On their tortuous path to a budget for 2011, Erie County leaders will try to turn a couple of more corners today.
*The Legislature is meeting to act on paperwork delivering $3 million more than the county executive first proposed for the library system. Library directors publicly pleaded Wednesday for county lawmakers to swiftly authorize the money.
*County Comptroller Mark C. Poloncarz is asking the county's state-appointed control board for $554,000 in "efficiency grants" to conduct some of his mandated duties in 2011 after County Executive Chris Collins stripped away 36 percent of his staff. Poloncarz failed Wednesday to obtain a court order to block the 15 layoffs while his lawsuit against Collins plays out.
*The control board also may discuss the 2011 budget, though the dust has yet to settle. Collins has appealed a separate court case involving $8.3 million. That ruling will affect, among other things, the return of 16 emergency dispatchers to the payroll Jan. 1 and whether taxpayers see a small tax cut. They won't if Collins wins his appeal.
The continuing spats between Collins and some of the county's other elected leaders -- mainly Legislature Democrats and Poloncarz -- have turned the latest county budget into another mess. Everyone agrees, however, that there can be no increase in the property tax rate.
Collins' contempt for Poloncarz was on display in State Supreme Court Justice Joseph R. Glownia's courtroom Wednesday. With his 2011 budget, Collins gutted Poloncarz's office but barely nicked offices run by the other elected officials -- the sheriff, district attorney and county clerk. Even the Legislature and the county Board of Elections -- staffed by patronage hires -- were largely unscathed.
Poloncarz was asking a judge to block the 15 layoffs, which would take effect Dec. 31, until his court case can be decided.
His lawyer, Jerome D. Schad, who is donating his time, said the comptroller cannot carry out his County Charter-imposed duties without those workers.

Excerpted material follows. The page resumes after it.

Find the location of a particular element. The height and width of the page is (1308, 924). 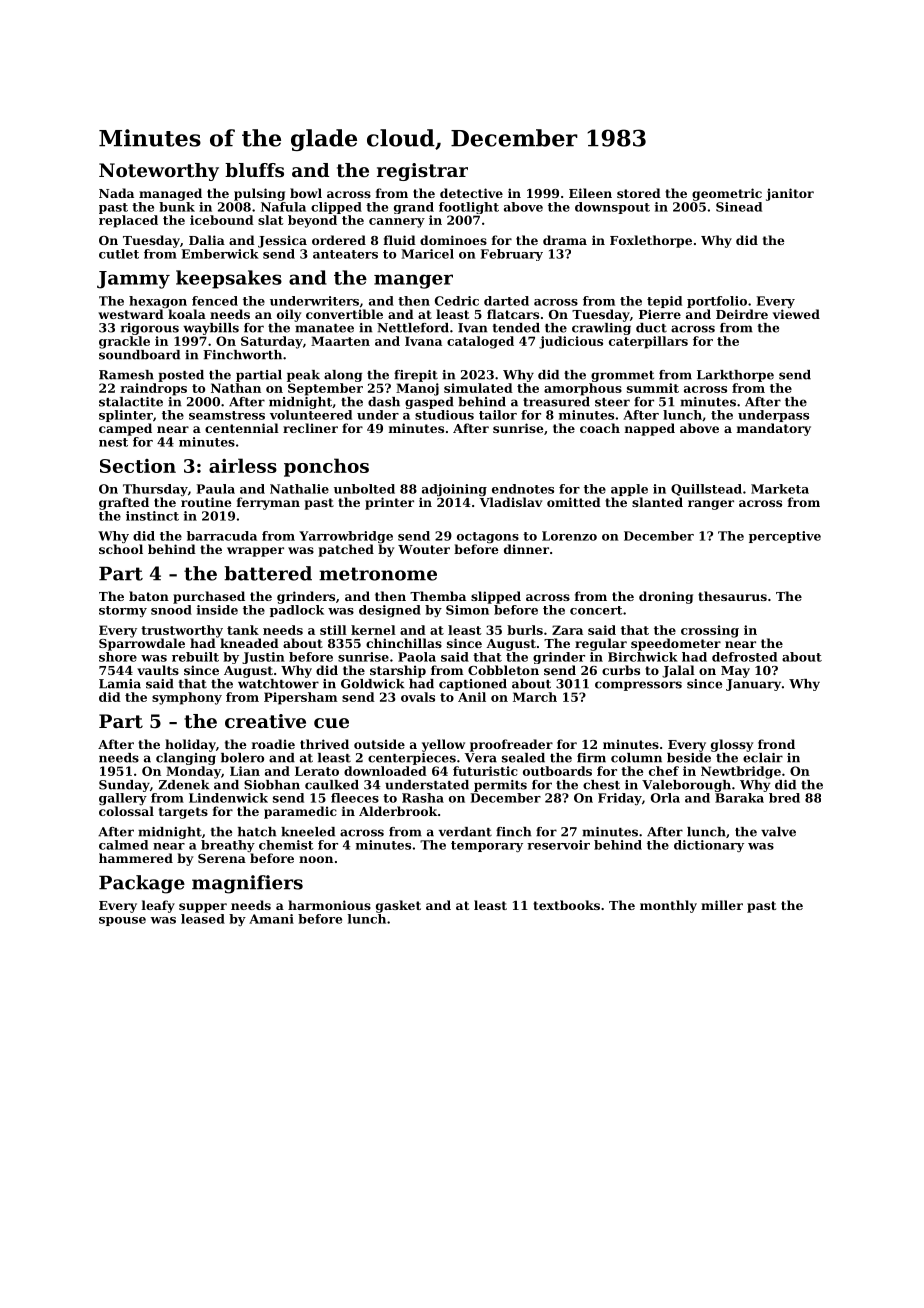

Come Jan. 1, he would have just one internal auditor to find waste, and his ability to go after delinquent revenue would be hamstrung. Schad said Collins will have usurped the comptroller's voter-approved powers simply by choking off his funding.
While Poloncarz's lawyer made his case, Collins' chief of staff, Christopher M. Grant, watched from the gallery. Grant has engineered the Collins team's monthslong assaults on Poloncarz -- a potential political rival -- and run a candidate against him in 2009.
When the arguments were complete, Glownia denied the motion by Collins' lawyer, H. Todd Bullard, to dismiss the lawsuit. But Glownia also denied the request to halt the layoffs, so those 15 employees would be gone at the start of the budget year unless the control board saves at least some of them with state government money.
The control board has roundly condemned Collins' decision to gut Poloncarz's auditing unit. Control board Chairman Daniel C. Oliverio openly wondered back in October "how you perform audits without auditors." A control board member, Kenneth C. Kruly, first suggested that Poloncarz seek money that the control board can dispense as a way to save expenses over the long term.
Still, Kruly's suggestion back in October drew some dissenters, so it's unclear what the control board will do on that matter today. Poloncarz will ask for a total of $554,000 to save seven auditors and three employees who help collect overdue revenue. The board's Finance Committee discusses the requests at 1 p.m. and presents its findings to the full control board at 2 in the Central Library.
The Legislature, meanwhile, meets at 2 in Old County Hall to act on the extra $3 million that Collins is willing to give the library system, to blunt the $4 million cut he wanted to impose. Legislature Republicans extracted the $3 million to protect the Collins vetoes that killed all of the Legislature's budget restorations.
Democrats see no need to rush the library funding vote. They would like time to leverage the budget's loose ends into more county support for the libraries and the arts.
Library directors called a news conference Wednesday to say they are likely to activate an austerity plan unless the $3 million clears all government hurdles by the end of the year.
"If we don't get the money, the plans for the library system are devastating," said Sharon A. Thomas, chairwoman of the Buffalo & Erie County Public Library board of trustees. "People will lose jobs. We'll be in bad shape."
News Staff Reporter Henry L. Davis contributed to this report.